*GIVEN INFORMATION*:

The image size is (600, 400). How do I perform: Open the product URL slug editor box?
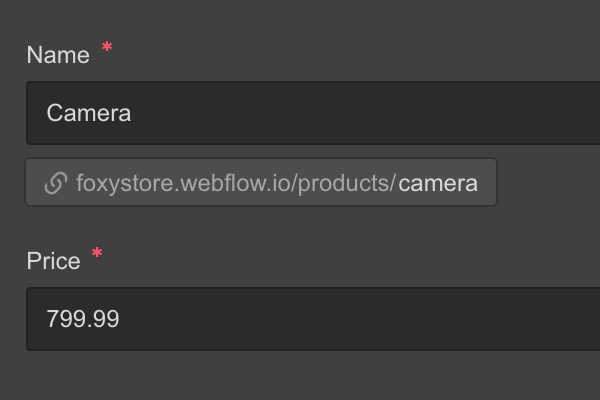point(261,182)
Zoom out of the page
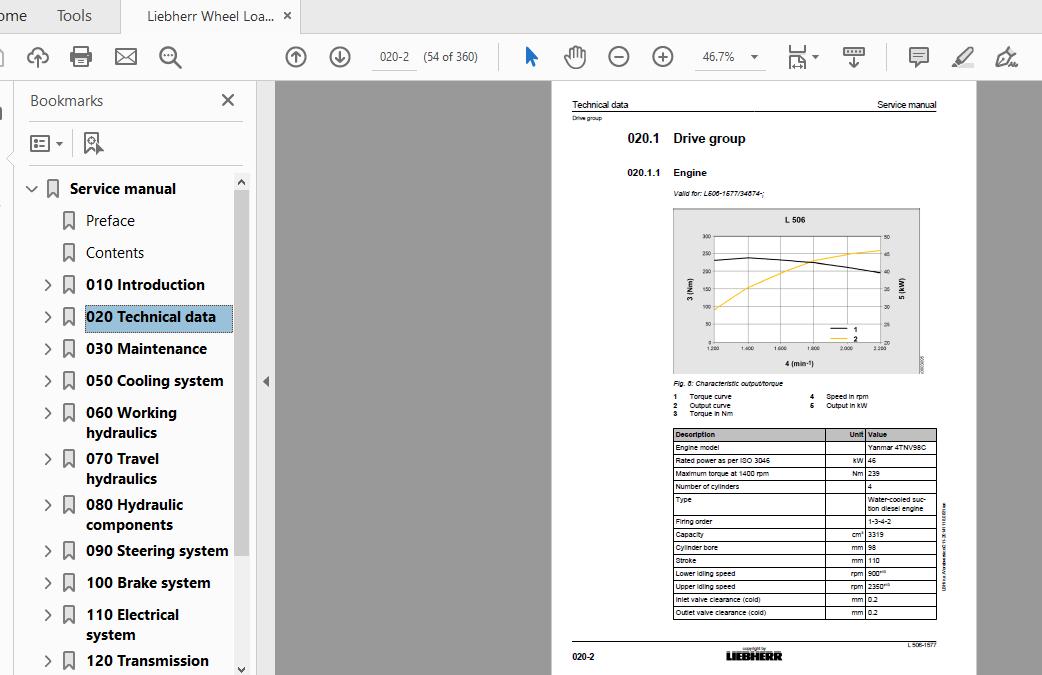Image resolution: width=1042 pixels, height=675 pixels. [x=619, y=57]
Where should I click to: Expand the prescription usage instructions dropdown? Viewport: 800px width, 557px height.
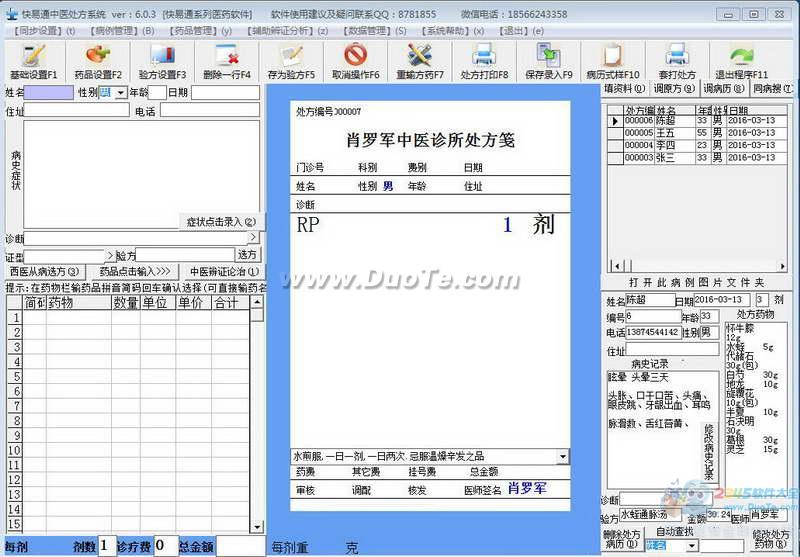click(x=562, y=456)
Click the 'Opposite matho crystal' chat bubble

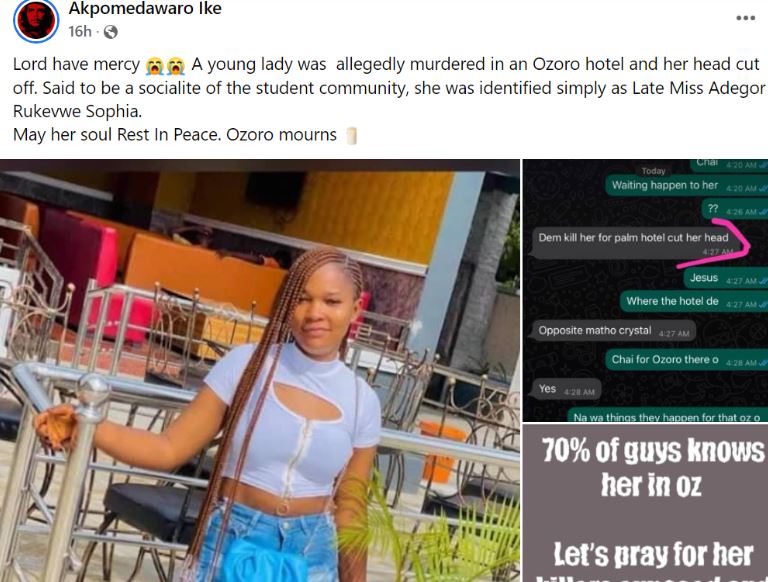[x=613, y=331]
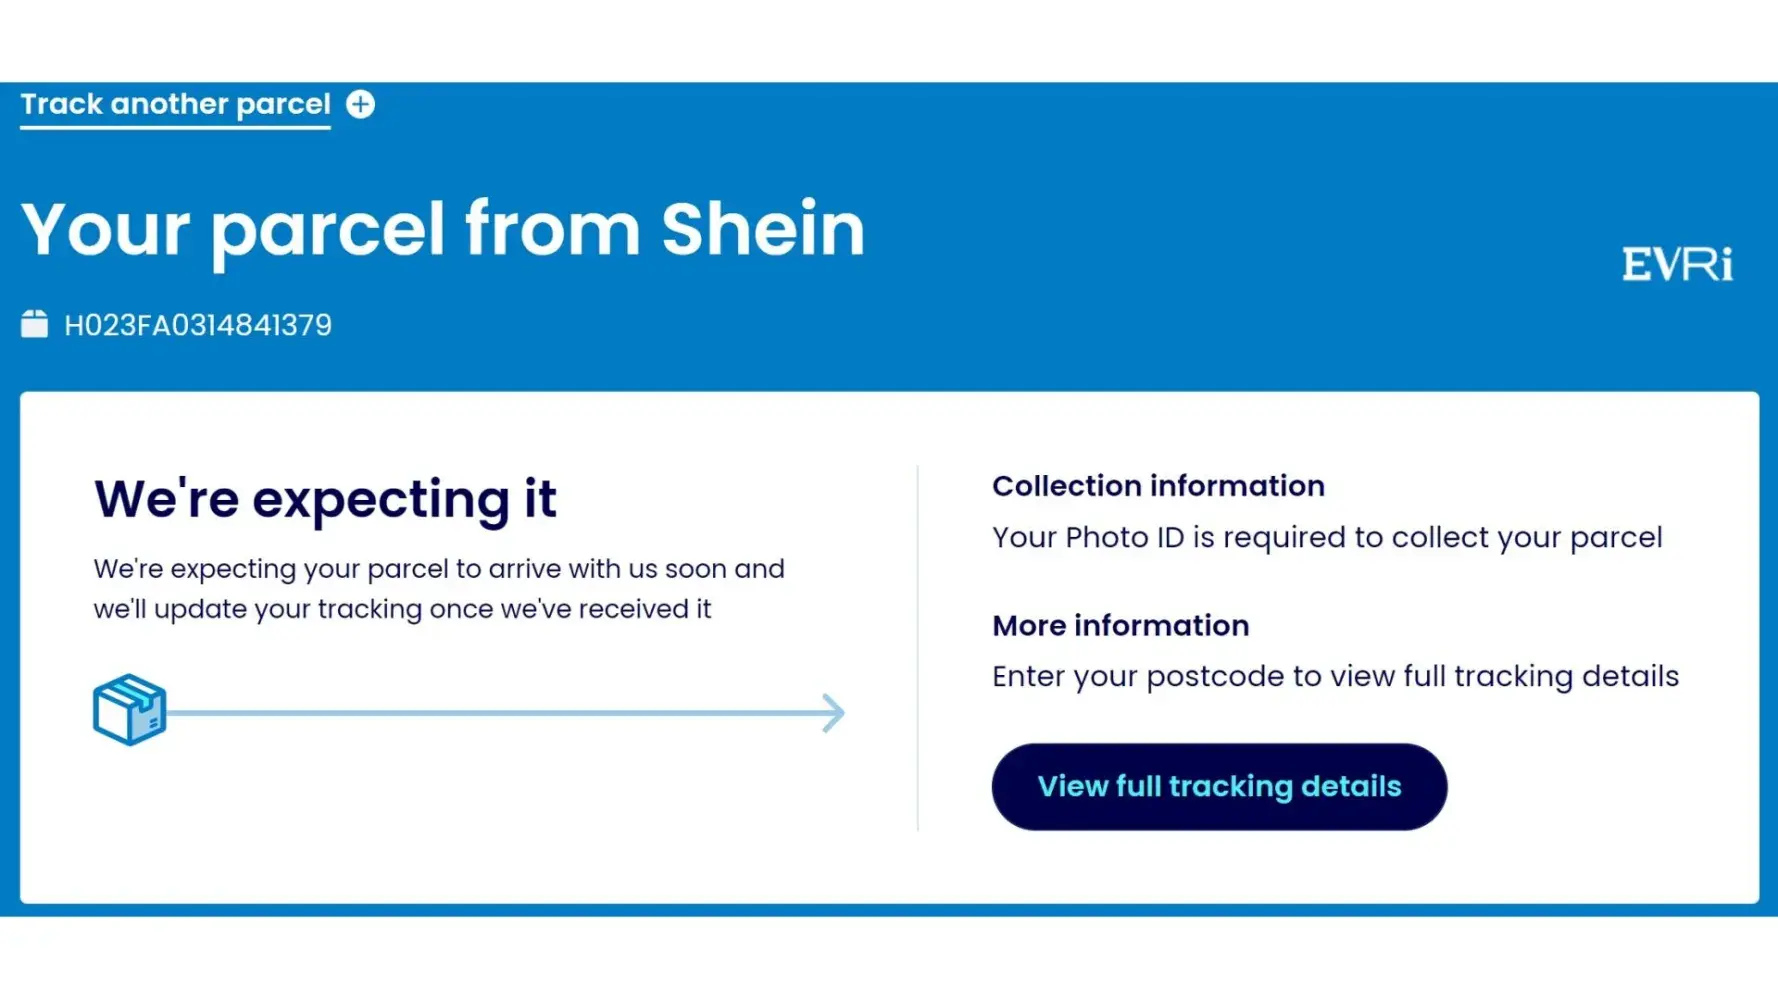The height and width of the screenshot is (1000, 1778).
Task: Click the vertical divider in the status card
Action: click(917, 648)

*WORK REQUIRED*: Skipping the pictures, output the entries exactly as they appear above.

*SOLUTION FOR THIS TASK*:
The image size is (600, 400). How do I perform: Open the product URL slug editor box?
point(261,182)
Zoom out of the page
Image resolution: width=1042 pixels, height=675 pixels. [x=619, y=57]
Where should I click to: Expand the prescription usage instructions dropdown? Viewport: 800px width, 557px height.
click(x=562, y=456)
Click the 'Opposite matho crystal' chat bubble

[x=613, y=331]
The height and width of the screenshot is (1000, 1778).
Task: Click the vertical divider in the status card
Action: click(917, 648)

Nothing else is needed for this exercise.